__BRIEF__. With the pictures removed, write out the full listing below exactly.

__SUPPLIED DATA__.

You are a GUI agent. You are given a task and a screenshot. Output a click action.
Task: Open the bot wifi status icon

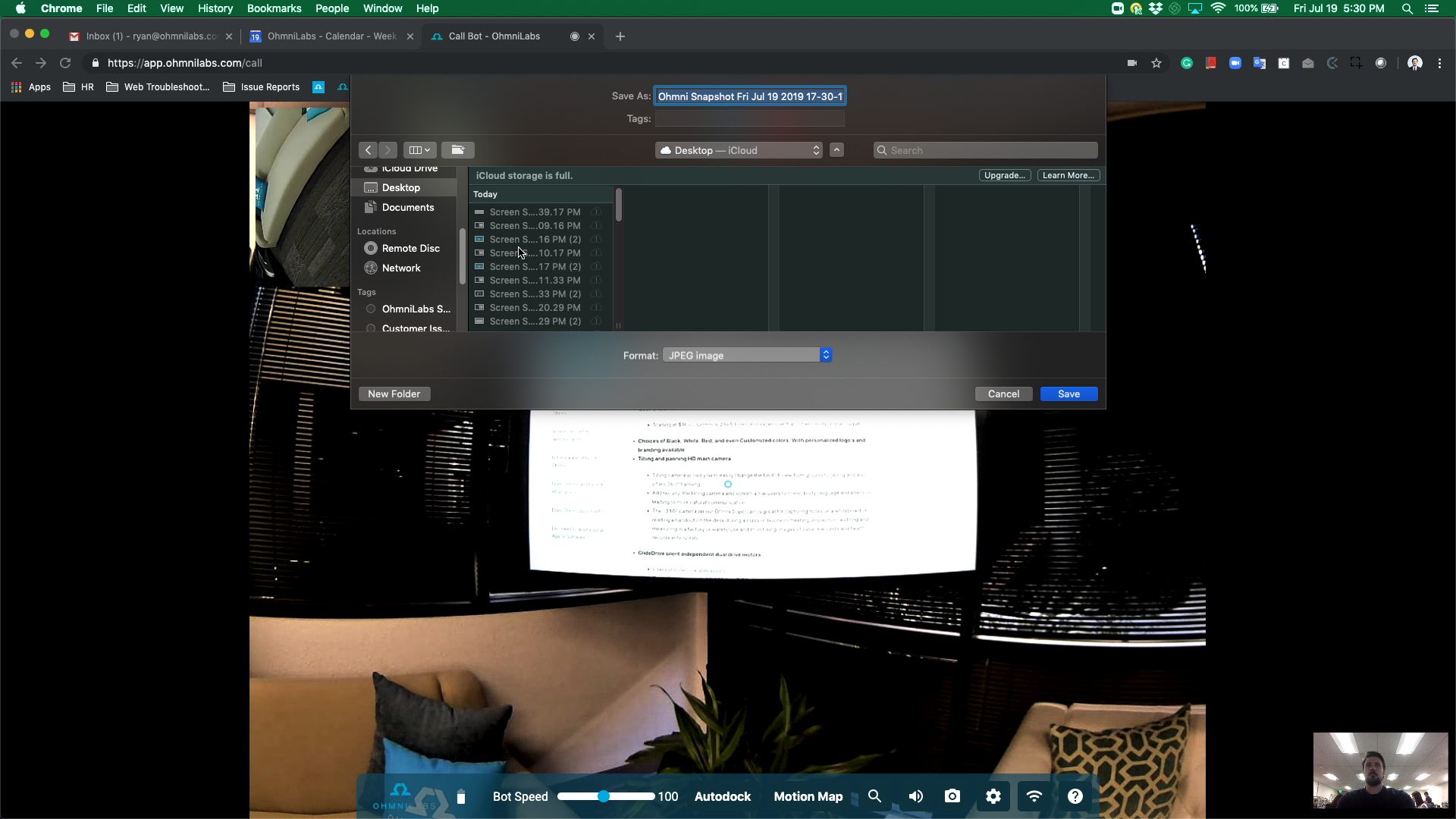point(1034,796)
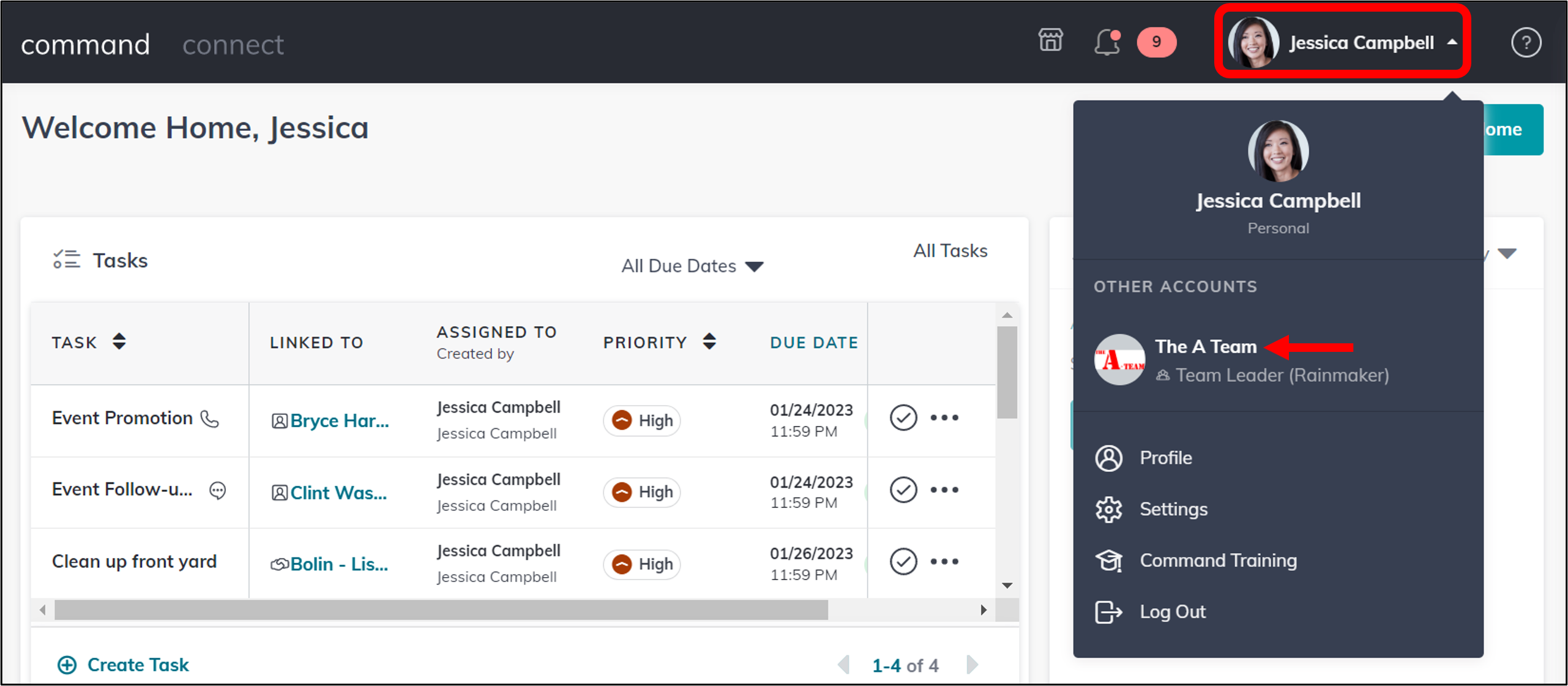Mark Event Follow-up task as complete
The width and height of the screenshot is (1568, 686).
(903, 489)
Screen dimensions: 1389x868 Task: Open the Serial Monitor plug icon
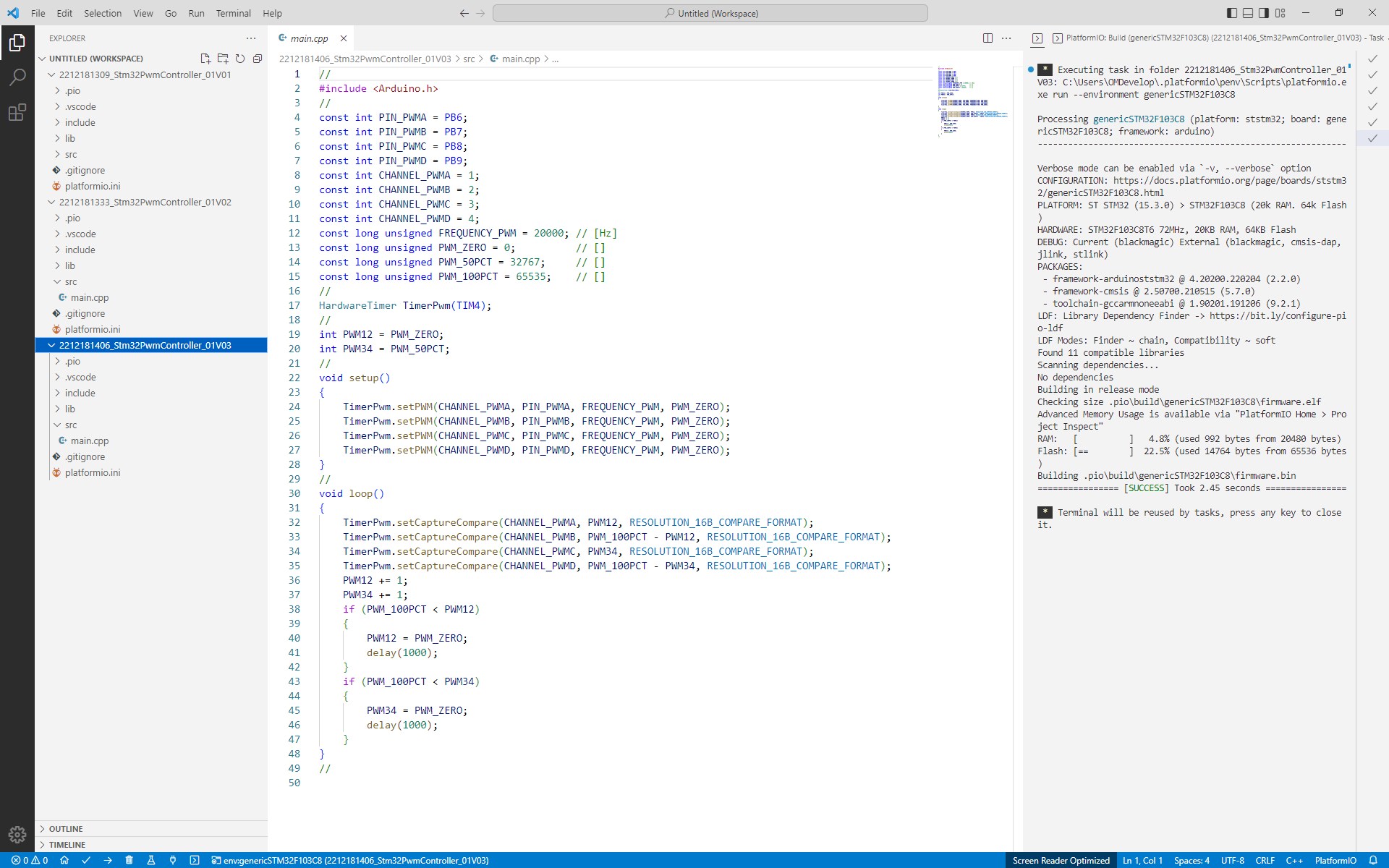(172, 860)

__SOLUTION FOR THIS EXERCISE__.
You are a GUI agent. You are given a task and a screenshot. Output a click action.
Task: Open the bot wifi status icon

point(1034,796)
Mark Event Follow-up task as complete
The width and height of the screenshot is (1568, 686).
(903, 489)
Screen dimensions: 1389x868 Task: Open the Serial Monitor plug icon
(172, 860)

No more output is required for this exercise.